Article de René Lustre paru dans Le Libertaire, n° 336, 27 novembre 1952, p. 1
ÉDITÉS pour la première fois en 1936-38 « Les procès de Moscou » sont réédités périodiquement et chaque fois dans un pays différent du glacis stalinien. Les personnages variant seulement, les juges d’hier jouant bien souvent le rôle des accusés du jour, « ces procès » n’intéressent plus, n’émeuvent plus.
Alors que la presse bourgeoise ne commet jamais l’oubli de relater le fait — il y a toujours pour elle une jouissance morbide d’étaler la pourriture de l’adversaire — c’est pour nous, toutes les fois, un accablement, non pas celui de voir des hommes abandonner toute dignité, les compères des procès juges et victimes, ne nous intéressent pas, mais l’accablement de voir cet immense drame, l’horrible, l’hallucinante expérience du stalinisme se perpétuer, fonctionner toujours impeccablement.
La Tchécoslovaquie connaît à nouveau un procès « des traîtres à la nation ». Clementis et Slansky tous deux personnages importants du parti stalinien local sont accusés d’espionnage au profit de l’impérialisme américain ; et comme toujours les accusés se reconnaissent coupables de tous les crimes de la terre. Ça n’apporte rien, l’histoire est connue.
Il reste intéressant encore cette fois de constater que la période choisie pour ouvrir le procès est celle d’une situation critique de l’économie du pays.
Cette situation grave que traverse la Tchécoslovaquie a certainement des raisons diverses mais le facteur principal incombe à la rigidité politique du Kremlin, aveuglé par un centralisme sans bornes. Il suffit que des militants s’insurgent contre cette incompréhension des problèmes que pose chaque pays, voire chaque région pour qu’un procès pour haute trahison soit ouvert contre eux.
Staline donne toujours tort à la réalité. Là est certainement l’explication des procès. La situation géographique des pays ainsi que la popularité du leader n’a permis qu’une seule fois, et pour Tito, une rébellion ouverte de tout le parti contre la souveraineté de Staline.
Mais ce qui est autrement nouveau dans ce procès, c’est l’effrayante réapparition du mobile principal de l’agitation politique du nazisme : l’antisémitisme.

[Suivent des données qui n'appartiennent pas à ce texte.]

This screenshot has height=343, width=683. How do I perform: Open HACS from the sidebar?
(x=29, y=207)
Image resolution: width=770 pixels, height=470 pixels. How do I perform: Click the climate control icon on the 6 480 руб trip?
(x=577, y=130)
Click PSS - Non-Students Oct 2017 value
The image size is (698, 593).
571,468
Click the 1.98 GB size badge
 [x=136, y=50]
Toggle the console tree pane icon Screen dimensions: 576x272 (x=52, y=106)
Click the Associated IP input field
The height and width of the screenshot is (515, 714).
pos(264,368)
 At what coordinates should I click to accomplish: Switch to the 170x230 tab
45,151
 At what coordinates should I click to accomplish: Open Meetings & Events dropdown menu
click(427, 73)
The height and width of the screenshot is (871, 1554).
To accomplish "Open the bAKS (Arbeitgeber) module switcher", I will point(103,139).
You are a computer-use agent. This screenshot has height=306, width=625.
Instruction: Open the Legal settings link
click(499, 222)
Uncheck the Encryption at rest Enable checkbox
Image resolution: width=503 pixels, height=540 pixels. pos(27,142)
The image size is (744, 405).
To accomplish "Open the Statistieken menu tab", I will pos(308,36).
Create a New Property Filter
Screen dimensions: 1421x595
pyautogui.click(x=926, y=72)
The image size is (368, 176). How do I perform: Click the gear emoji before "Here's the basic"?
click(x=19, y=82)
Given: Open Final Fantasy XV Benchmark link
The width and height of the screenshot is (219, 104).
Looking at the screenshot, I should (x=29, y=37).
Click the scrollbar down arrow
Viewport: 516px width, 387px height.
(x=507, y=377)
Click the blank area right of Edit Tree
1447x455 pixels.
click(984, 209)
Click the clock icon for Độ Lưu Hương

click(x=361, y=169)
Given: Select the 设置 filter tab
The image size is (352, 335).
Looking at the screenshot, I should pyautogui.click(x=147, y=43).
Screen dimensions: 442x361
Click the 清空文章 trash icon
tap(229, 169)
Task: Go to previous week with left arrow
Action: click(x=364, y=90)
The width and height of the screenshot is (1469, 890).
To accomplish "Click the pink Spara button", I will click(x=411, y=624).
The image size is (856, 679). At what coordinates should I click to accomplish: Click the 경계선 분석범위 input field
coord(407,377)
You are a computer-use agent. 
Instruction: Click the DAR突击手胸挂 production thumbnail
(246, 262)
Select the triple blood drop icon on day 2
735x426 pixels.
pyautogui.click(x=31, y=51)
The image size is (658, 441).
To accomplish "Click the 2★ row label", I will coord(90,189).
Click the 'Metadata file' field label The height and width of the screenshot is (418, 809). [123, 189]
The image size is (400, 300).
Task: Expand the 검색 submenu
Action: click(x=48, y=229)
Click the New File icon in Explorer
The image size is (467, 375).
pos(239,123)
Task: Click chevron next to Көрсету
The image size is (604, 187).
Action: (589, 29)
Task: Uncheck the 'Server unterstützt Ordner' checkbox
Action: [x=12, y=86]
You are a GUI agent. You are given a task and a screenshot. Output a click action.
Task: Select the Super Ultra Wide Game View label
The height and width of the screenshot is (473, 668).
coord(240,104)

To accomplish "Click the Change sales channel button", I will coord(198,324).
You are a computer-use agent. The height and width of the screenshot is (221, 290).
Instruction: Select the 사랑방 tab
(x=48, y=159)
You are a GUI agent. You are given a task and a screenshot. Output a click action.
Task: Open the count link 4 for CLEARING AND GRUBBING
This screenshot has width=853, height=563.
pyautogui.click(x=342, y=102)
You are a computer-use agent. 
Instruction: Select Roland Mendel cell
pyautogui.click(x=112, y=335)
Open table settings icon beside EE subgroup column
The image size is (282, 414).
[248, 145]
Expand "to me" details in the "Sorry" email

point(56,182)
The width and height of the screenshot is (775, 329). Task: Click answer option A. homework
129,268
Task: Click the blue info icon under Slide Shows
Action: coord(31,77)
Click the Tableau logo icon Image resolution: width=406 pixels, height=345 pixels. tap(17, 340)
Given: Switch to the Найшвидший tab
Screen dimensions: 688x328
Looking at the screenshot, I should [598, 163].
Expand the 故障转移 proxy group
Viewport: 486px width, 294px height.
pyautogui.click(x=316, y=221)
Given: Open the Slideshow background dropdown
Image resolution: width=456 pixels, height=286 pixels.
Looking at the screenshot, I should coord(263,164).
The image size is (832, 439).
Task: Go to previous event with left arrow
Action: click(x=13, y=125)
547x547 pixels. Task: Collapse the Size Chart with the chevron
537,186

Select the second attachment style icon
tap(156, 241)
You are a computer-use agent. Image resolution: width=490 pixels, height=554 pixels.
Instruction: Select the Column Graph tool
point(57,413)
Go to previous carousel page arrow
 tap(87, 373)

L’accusé numéro un du procès de Prague, Slansky, est un israélite de langue tchèque à qui il est reproché d’avoir protégé des organisations juives sionistes et tous ses complices sont des Juifs, agents des ennemis du peuple et de l’impérialisme américain, saboteurs économiques et assassins des vrais fils du peuple, maintenant héros nationaux comme ce Jan Sverma tué en 1944.
Hitler avait condamné les Juifs, tous les Juifs sans distinction d’opinion et de situation sociale. Il les accusait d’être tous au service de l’impérialisme et du bolchevisme. Staline ne pouvant, sans faire tomber son paravent socialiste, déclarer ouvertement l’extermination des Juifs a simplement changé les termes d’antisémitisme par antisionisme.
Il est certainement vrai qu’Israël soit le jouet des U.S.A. mais sinon autant, surtout pas plus que tous les autres pays du camp américain. Mais, comme Hitler, Staline a compris toute la puissance, pour l’agitation politique du ressort anticapitaliste des masses qu’est l’antisémitisme.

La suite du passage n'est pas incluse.